Having had the privilege of working in 62 countries around the world, Keya brings a global perspective to her local plant medicine practice in the Pacific.
Herbalist
Her path is unique having studied with healers from as diverse traditions as the Navajo Nation to the Bamanan people of Mali, West Africa. She has been instructed in Western Herbalism from luminaries such as Tammi Sweet, Holly Bellebuono, and Susan Weed, and inspired by the work of Gail Fatih Edwards, Rosemary Gladstar and Aviva Romm. Keya grounds her herbal practice in the Wise Woman tradition, focusing on women's health from puberty to post-menapause. She sees clients as partners in healing themselves, using plant medicine, daily practices, and nutrition to address the whole woman.
Alchemist
As a grower of plants and distiller of hydrosols, Keya is passionate about incorporating aromatic medicine in her collaborative and integrated healing practice. Hydrosols form the cornerstone of her activities as a medicine-maker, believing in their capacity to heal on acute physical and broad metaphysical levels.
Lei Practice
On Kaua`i, she feels privileged to have studied traditional hula under Kumu Kehaulani Kekua, and the celebrated lei maker, Marie McDonald.

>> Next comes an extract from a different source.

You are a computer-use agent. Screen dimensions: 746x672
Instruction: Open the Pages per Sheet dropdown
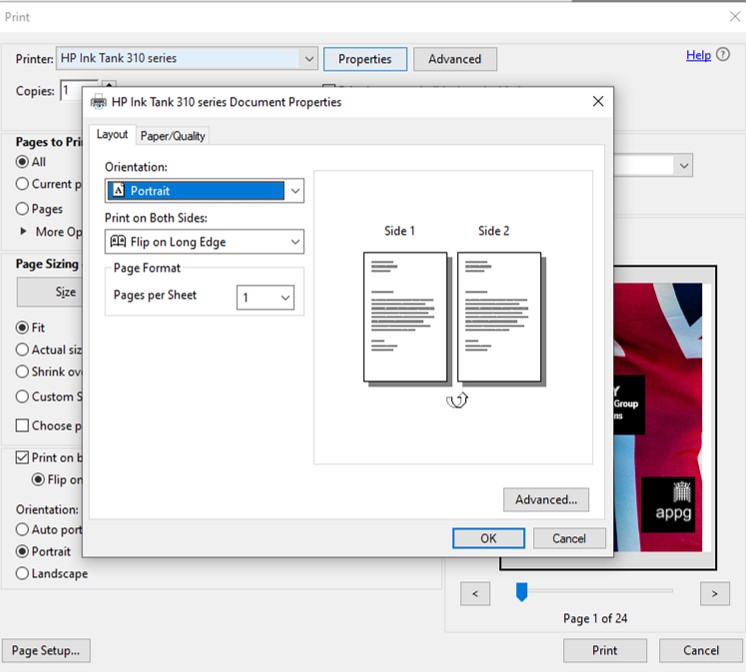tap(265, 297)
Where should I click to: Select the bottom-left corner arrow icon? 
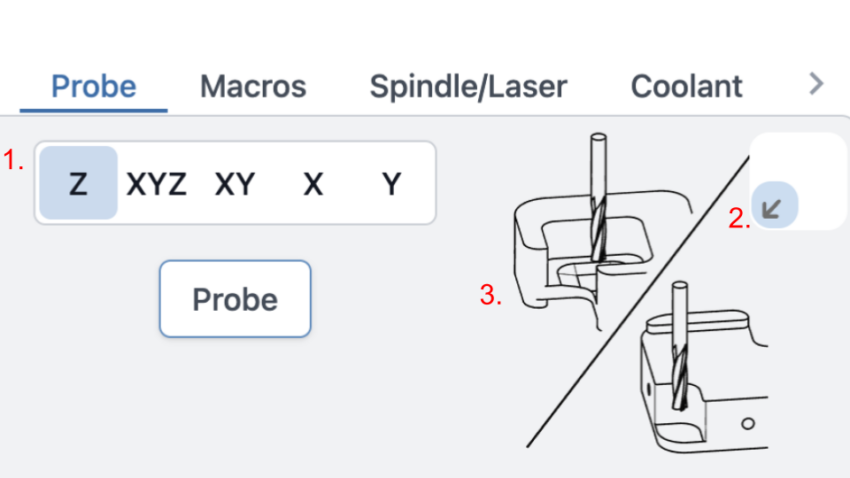click(775, 205)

For Keya, every lei she weaves acknowledges prismatic plant and flower lifetimes — how they carry the sun, the rain, the soil that grew them, the season and the wind that nurtured them, and the medicinal actions held in perpetuity inside their DNA.

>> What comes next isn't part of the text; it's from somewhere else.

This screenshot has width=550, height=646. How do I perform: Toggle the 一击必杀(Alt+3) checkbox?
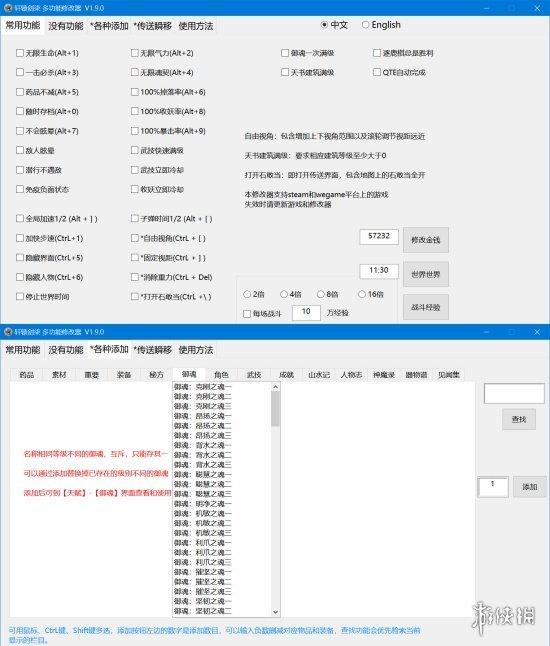[20, 72]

Keya believes lei-making with intention can become a living healing formula, rescuing meaning from a global social construct that has tried, so desperately, to leave only an edifice of “beauty” for us consume—the shell without the life. It is not unique to Hawai`i, but the devolution and plasticity of Hawaiian lei is a cultural flashpoint of what is most pernicious in the post-colonial, peak-materialistic, max-industrial paradigm we inhabit; a near total loss of land literacy, botanical medicine, and annihilation of the sacred and wild.
Therefore, as a lei maker, she is dedicated reclaiming the nobility of the Polynesian lei making ritual to heal and transform our relationship to Mother Earth, and to amplify the wise voices of the fields and forests.